Simple formula for vaccine decisions prior to international travel.

First, gather information about current disease incidence in the city, province, or specific area of a country on your itinerary.

Second, decide if the risks from vaccines for this disease outweigh your risk of exposure and significant illness.

Third, determine whether the vaccine’s efficacy is high enough to warrant risking its side effects.

Your decision is made.

Vaccines prior to travel fall into three general categories:

1. routine vaccines normally given in childhood that may have lapsed or you never received

2. exotic vaccines recommended for travel to specific countries

3. required vaccines for entry into specific countries (Yellow fever is the only vaccine currently in this category.)

Information about international disease incidence and recommended vaccines for travel can be obtained at the following websites: This is the official website of the CDC that contains an extensive section for travelers’ health. Information includes disease incidence by region, recommended vaccines, and extensive information about the vaccines. A private company, Shoreland, Inc., maintains this site of health conditions and recommendations, country by country.

For questions about disease incidence in specific areas you are visiting, call the CDC Traveler’s Health Hotline: 404 332-4559.
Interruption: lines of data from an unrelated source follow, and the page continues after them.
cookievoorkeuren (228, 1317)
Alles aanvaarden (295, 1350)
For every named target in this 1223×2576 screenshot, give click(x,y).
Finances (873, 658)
No vaccine is currently available in the US for cholera because of the limited duration of effectiveness produced by the vaccine.

Hepatitis A

Hepatitis A exists in many areas of the world where sanitation standards are relatively low. Transmission occurs through water contaminated with sewage. Travelers to North America (except Mexico), Japan, Australia, New Zealand, and developed countries in Europe are at no greater risk of infection than in the United States. But travelers to developing countries including the continents of South America, Africa, and Asia are at risk of contracting hepatitis A from contaminated water sources and raw foods. Traveling to rural areas and eating in settings with poor sanitation will increase the risk of contracting hepatitis A.

Three strategies exist for the prevention of hepatitis A.

First, avoid exposure. Do not drink the water, except safe, bottled water or boiled water. This includes brushing your teeth and ice in drinks. Peel all fruit, and do not eat salads or other raw foods. Do not buy food from street vendors. Do not swim in potentially polluted bodies of water.

Second, consider prevention with immune globulin (IG). This shot will provide protection against hepatitis A for up to 4-6 months. IG carries significantly less risk than the vaccine, and is probably more effective, though the duration of protection is limited. Protection also begins immediately following the injection. IG will provide more types of antibodies than those stimulated by the vaccines. IG can be used in infants. The vaccine, by contrast, cannot be used in anyone less than two years old.

Third, consider the hepatitis A vaccine. A single injection of vaccine will result in protective antibody titers after four weeks that persist for six months to one year. It is estimated that 95 to 100 percent of young, healthy adults develop protective levels of antibodies one month after vaccination. A booster dose 6-12 months later will produce protection that persists for up to ten years. In older adults the vaccine is less effective. In one study, only 70 percent of vaccine recipients aged 40 to 65 years developed adequate antibody responses compared to 91 percent of recipients 18 to 39 years old after a single dose of vaccine (Reuman et al., 1997). If travel is scheduled less than four weeks following vaccination, protection may not be adequate to prevent infection. No studies have been published that evaluate protection in travelers vaccinated less than two weeks prior to travel.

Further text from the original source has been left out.